Pictures stay out of the copy. Retype exactly, and only, the lines from the one containing "Task: Open the" through the end of the listing below.
+++ Dataset content
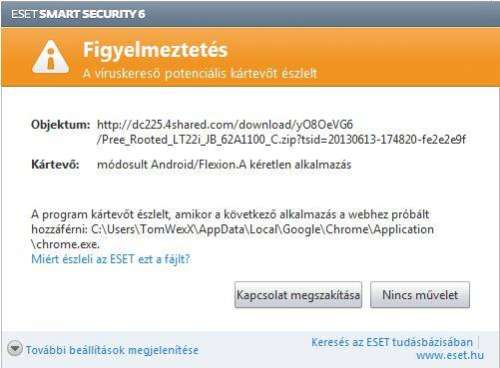Click the 'A víruskereső potenciális kártevőt észlelt' subtitle
This screenshot has width=500, height=368.
click(x=200, y=74)
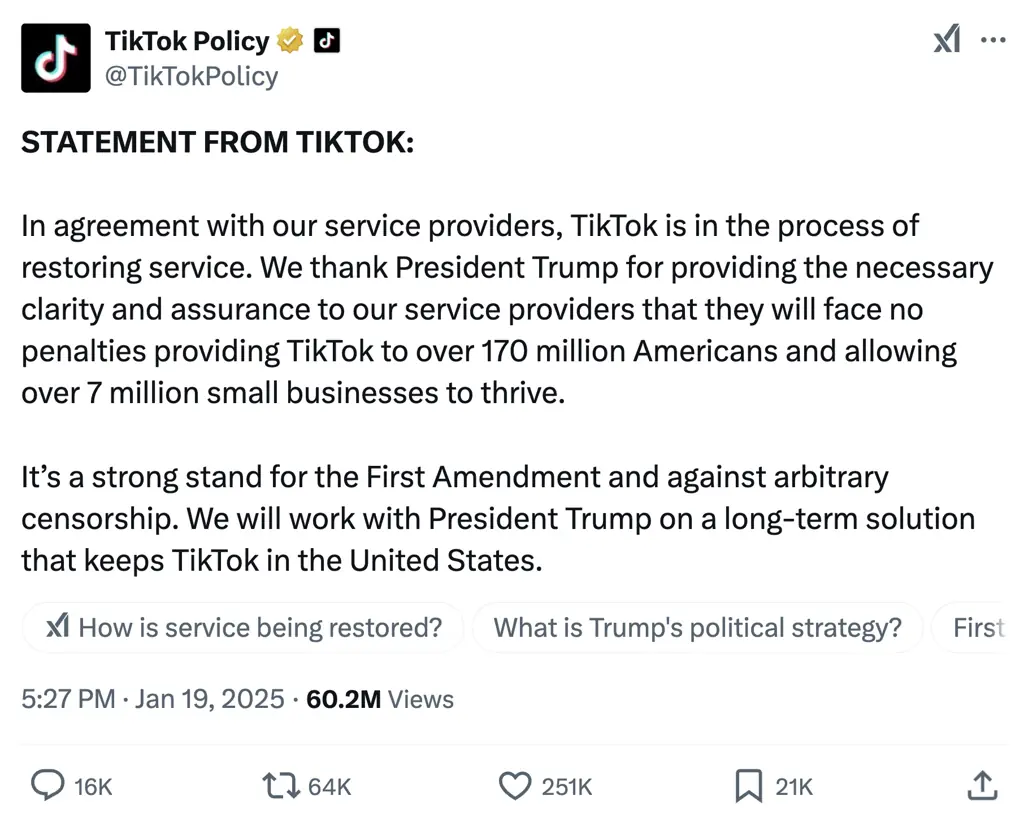Click the TikTok square affiliation badge

click(325, 40)
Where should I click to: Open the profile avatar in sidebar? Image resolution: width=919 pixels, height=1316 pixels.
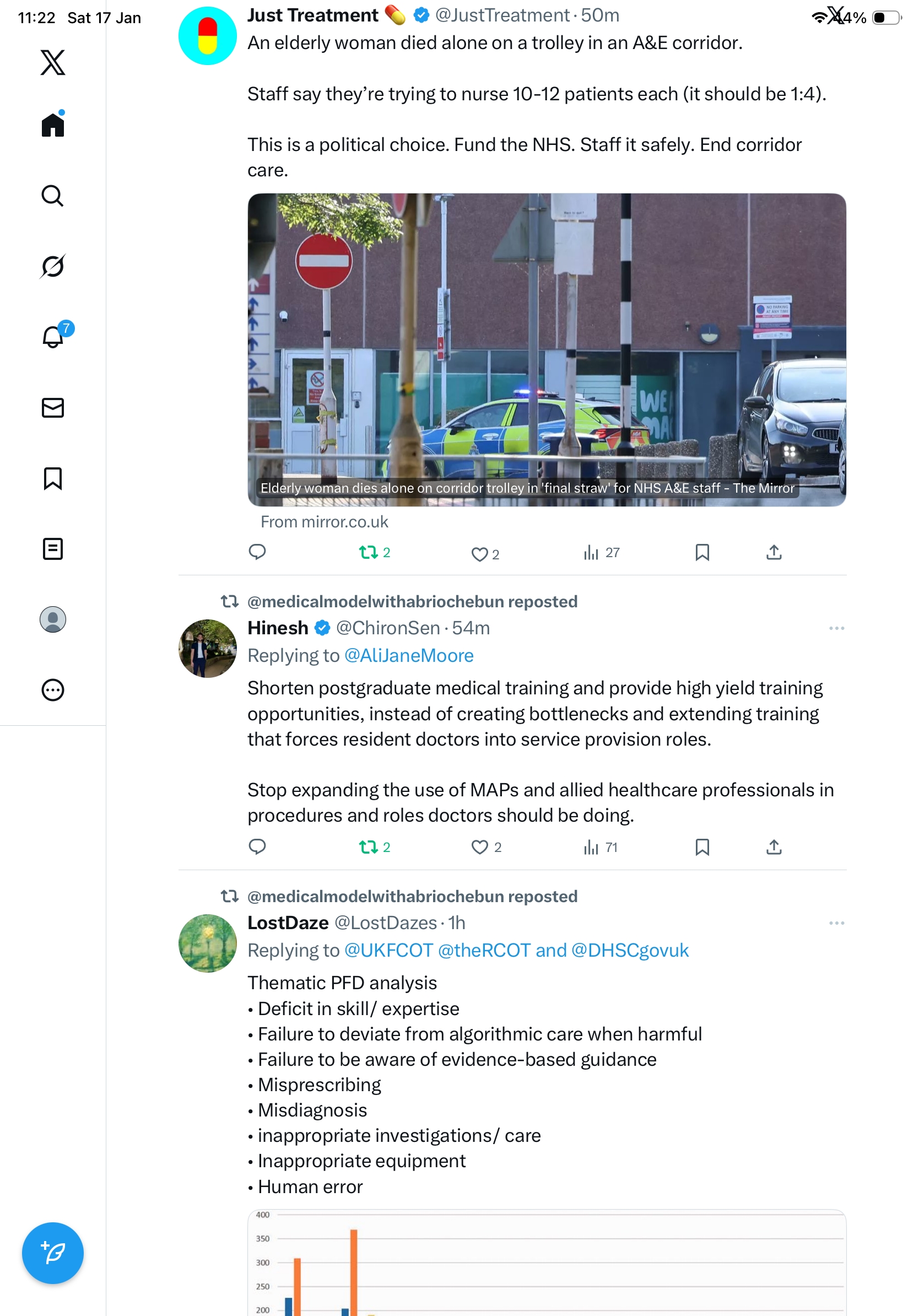53,619
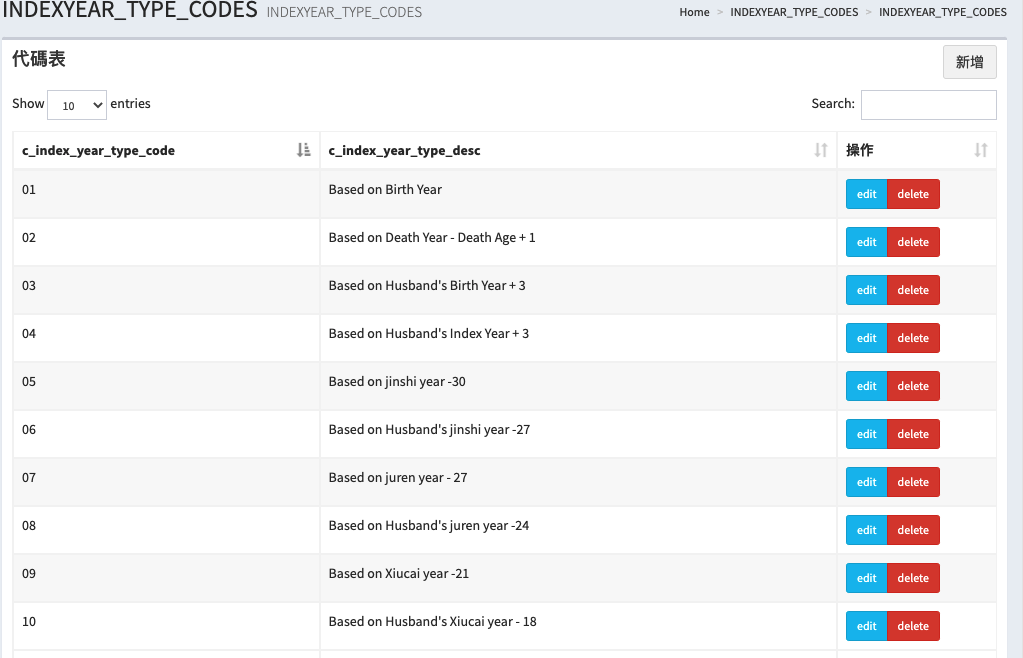Viewport: 1023px width, 658px height.
Task: Delete the juren year - 27 row
Action: pos(913,482)
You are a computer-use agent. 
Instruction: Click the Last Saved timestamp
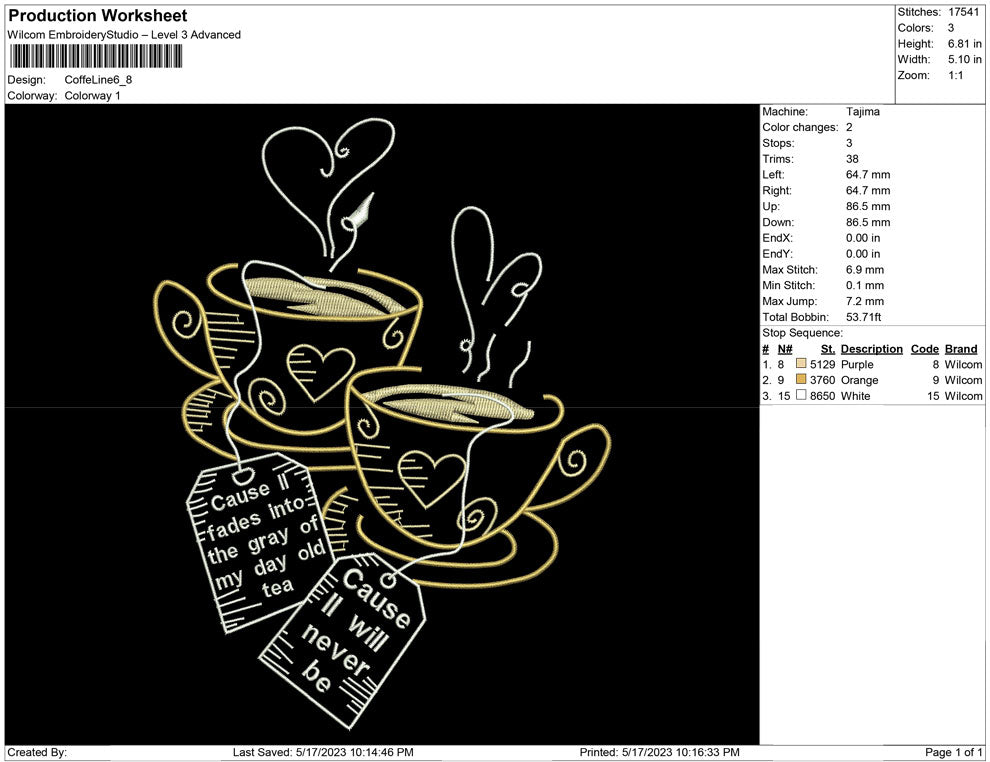pos(323,752)
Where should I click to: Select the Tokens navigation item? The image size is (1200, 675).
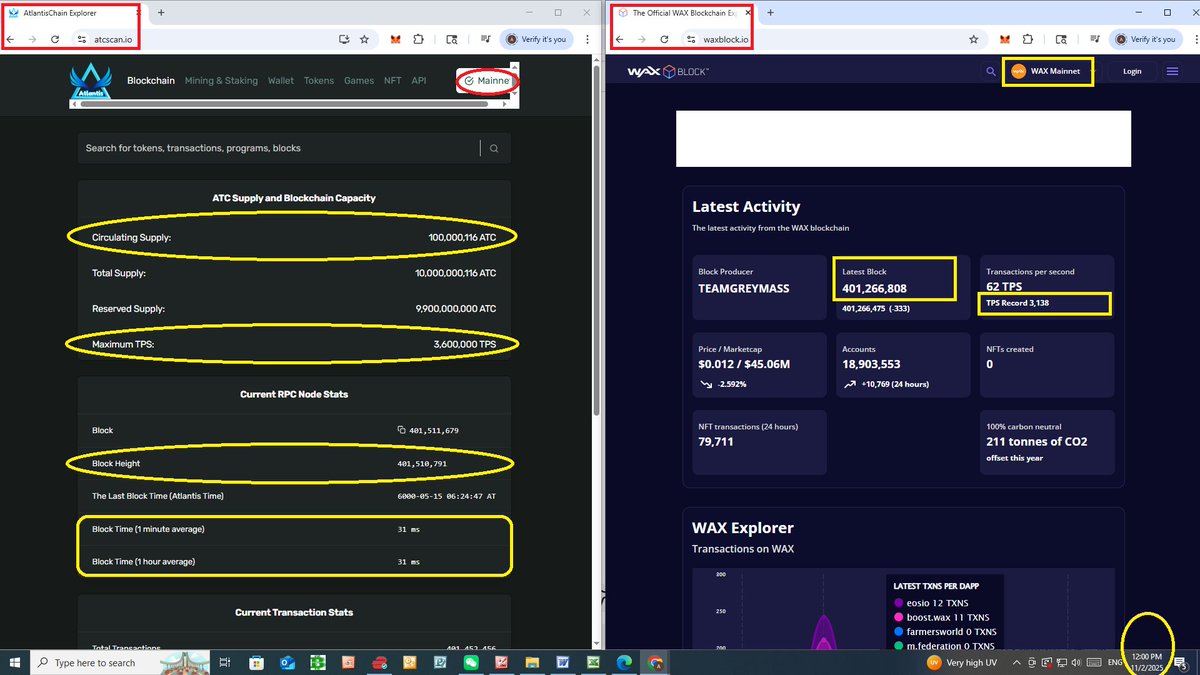[x=318, y=80]
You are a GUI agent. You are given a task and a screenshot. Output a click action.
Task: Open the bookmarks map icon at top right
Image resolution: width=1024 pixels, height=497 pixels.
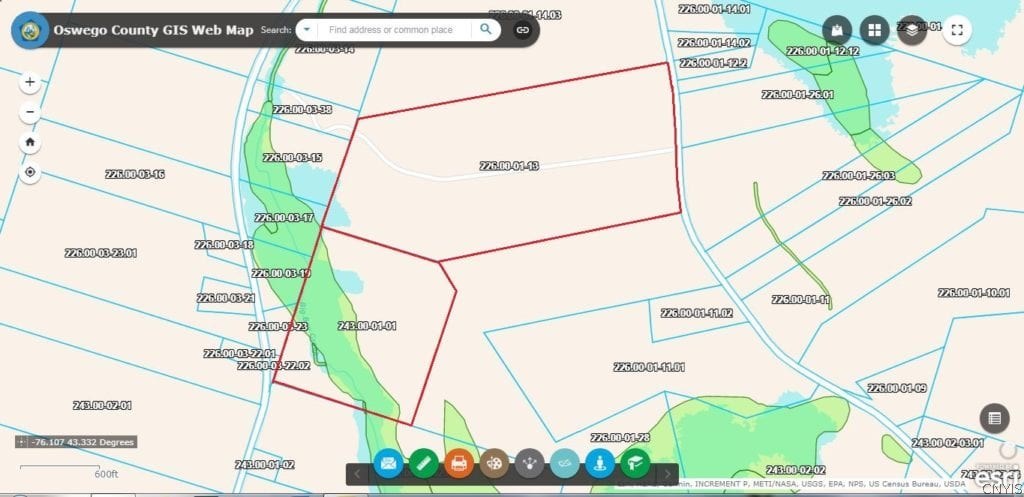pyautogui.click(x=838, y=30)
++++++
_Written reply_
Task: Open the bookmarks map icon at top right
Image resolution: width=1024 pixels, height=497 pixels.
pyautogui.click(x=838, y=30)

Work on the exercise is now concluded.